Pixel coordinate grounding data
════
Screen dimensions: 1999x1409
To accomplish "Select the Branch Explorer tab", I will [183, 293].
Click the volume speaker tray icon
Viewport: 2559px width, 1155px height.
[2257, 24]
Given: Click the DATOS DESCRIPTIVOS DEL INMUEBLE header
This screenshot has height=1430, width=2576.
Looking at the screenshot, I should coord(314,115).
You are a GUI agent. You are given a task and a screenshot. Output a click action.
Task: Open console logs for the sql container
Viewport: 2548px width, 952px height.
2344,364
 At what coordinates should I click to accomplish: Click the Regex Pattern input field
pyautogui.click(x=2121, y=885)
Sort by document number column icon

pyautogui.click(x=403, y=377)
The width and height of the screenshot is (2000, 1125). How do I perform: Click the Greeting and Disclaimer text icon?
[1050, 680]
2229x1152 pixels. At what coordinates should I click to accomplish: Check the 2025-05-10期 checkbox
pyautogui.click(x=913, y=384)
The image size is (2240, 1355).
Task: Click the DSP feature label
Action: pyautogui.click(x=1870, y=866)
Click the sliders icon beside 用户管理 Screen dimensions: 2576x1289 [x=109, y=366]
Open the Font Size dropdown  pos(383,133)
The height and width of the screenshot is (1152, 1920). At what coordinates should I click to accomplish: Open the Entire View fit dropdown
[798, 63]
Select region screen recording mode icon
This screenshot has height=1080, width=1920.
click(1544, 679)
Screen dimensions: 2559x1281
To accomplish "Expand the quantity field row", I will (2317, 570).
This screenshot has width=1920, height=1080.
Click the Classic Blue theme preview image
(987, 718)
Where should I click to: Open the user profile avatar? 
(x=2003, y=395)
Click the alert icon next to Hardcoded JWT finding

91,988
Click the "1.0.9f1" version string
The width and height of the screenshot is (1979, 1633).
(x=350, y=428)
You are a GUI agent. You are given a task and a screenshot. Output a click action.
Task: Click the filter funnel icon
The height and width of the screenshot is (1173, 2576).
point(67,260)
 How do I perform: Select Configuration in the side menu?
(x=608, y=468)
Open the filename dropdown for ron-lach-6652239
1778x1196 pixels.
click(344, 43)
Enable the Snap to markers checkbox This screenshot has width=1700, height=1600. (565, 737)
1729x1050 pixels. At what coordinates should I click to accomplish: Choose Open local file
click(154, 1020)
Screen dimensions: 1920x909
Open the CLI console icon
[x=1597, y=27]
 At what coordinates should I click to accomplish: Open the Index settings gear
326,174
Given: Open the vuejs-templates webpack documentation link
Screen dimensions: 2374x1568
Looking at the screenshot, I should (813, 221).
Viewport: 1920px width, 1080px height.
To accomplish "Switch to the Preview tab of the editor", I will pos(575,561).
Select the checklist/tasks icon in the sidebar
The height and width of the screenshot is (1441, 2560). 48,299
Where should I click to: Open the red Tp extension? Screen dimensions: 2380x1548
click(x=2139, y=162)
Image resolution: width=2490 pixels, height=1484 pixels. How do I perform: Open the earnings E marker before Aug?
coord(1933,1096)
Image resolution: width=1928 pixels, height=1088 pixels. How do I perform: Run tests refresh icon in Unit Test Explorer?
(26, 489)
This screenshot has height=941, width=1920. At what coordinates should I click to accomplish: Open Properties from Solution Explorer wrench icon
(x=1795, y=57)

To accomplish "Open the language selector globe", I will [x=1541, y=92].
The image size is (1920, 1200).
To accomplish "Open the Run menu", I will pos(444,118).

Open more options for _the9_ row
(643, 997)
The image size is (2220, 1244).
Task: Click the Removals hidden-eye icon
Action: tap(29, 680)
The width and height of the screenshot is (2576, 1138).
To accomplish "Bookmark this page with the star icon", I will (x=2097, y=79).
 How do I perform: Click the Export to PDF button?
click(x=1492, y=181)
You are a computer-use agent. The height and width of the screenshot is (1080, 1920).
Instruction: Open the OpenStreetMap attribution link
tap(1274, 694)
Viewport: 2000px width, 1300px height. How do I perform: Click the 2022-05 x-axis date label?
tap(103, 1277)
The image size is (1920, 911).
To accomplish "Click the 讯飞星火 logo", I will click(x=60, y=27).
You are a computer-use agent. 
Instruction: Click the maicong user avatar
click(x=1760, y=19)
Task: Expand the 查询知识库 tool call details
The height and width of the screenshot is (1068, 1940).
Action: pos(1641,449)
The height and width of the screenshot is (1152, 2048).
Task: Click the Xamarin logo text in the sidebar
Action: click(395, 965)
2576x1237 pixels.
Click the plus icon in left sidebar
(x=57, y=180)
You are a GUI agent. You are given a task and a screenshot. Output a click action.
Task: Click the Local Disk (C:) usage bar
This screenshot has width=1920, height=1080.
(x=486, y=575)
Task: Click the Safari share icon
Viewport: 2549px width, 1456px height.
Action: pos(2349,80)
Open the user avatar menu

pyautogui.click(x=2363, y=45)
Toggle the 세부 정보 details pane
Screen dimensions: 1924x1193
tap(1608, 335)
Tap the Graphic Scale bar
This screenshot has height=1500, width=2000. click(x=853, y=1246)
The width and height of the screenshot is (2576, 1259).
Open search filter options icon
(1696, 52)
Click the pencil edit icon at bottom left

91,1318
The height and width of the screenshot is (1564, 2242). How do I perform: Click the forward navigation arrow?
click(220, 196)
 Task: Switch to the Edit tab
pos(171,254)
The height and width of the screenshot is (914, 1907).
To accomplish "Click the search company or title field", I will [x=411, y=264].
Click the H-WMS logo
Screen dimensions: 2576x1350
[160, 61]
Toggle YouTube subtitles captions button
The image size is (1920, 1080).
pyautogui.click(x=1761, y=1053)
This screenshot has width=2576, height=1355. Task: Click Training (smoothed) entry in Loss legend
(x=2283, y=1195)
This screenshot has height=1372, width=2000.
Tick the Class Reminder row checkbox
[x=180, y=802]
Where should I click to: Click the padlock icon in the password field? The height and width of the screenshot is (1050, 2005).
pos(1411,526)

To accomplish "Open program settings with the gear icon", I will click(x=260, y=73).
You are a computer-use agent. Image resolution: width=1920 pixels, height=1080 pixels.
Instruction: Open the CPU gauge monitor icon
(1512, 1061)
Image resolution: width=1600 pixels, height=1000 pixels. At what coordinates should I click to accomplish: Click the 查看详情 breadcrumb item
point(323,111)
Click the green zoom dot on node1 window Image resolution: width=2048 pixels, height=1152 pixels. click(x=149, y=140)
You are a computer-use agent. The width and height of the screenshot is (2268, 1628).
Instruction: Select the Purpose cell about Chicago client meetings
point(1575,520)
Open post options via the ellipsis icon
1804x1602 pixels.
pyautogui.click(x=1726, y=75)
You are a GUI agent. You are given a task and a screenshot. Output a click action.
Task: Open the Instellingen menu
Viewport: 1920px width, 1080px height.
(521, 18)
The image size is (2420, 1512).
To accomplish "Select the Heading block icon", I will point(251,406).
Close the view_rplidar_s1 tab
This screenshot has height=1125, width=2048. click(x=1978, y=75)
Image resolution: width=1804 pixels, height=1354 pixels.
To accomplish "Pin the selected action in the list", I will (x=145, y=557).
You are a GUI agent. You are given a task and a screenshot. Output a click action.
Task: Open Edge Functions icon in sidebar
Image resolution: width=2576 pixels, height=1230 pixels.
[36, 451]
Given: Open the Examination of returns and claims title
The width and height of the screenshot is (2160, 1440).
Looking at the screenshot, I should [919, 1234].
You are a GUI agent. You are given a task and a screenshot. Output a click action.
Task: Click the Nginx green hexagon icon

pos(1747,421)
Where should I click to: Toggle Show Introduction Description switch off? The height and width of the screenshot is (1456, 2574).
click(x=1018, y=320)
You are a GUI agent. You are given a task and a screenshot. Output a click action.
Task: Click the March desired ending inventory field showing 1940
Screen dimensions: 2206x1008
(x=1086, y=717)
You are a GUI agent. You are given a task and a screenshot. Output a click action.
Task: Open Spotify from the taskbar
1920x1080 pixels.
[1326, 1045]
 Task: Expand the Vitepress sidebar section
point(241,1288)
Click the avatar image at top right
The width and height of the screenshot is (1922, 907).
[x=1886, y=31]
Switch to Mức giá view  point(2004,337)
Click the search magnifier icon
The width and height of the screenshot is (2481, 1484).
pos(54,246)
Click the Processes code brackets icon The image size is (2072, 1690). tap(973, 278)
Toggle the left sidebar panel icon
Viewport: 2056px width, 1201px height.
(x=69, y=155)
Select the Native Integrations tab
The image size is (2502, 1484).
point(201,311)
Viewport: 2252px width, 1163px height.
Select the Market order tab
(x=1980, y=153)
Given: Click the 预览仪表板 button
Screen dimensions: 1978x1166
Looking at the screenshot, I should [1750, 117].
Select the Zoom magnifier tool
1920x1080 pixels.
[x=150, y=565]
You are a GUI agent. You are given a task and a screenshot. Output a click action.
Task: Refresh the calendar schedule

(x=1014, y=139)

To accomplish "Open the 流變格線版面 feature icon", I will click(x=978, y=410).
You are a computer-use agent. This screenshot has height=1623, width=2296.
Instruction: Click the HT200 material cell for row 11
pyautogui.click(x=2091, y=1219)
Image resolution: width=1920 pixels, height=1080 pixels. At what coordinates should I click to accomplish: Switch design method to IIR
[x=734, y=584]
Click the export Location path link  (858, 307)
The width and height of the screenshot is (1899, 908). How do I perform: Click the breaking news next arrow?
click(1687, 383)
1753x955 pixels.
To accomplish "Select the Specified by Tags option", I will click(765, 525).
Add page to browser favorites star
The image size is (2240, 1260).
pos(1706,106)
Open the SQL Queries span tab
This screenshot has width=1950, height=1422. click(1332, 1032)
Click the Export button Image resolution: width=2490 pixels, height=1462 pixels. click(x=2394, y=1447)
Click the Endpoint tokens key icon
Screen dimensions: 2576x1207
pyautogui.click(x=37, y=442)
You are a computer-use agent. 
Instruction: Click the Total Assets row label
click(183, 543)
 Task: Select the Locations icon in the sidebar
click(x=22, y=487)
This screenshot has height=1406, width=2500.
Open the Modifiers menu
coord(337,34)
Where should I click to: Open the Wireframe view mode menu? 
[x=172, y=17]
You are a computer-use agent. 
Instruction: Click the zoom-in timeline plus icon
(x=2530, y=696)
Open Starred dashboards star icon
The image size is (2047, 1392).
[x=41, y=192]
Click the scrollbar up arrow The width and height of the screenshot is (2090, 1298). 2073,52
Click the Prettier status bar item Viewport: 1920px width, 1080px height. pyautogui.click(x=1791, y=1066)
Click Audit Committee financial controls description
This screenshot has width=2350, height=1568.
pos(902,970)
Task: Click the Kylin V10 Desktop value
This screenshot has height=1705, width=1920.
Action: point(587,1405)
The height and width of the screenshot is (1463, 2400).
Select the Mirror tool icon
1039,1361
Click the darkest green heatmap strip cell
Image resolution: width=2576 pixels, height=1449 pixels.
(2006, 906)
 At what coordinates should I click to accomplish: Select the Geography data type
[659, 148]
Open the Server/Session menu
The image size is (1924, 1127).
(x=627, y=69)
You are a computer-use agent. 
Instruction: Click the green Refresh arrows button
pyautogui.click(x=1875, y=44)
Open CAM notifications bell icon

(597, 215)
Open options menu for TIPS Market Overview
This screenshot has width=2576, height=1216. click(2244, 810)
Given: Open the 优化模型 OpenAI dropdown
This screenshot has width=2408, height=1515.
════
• **Instructions for the task**
Look through the records above for the word "with". Report how many lines contain it, as a bare number.

• **Task output**
2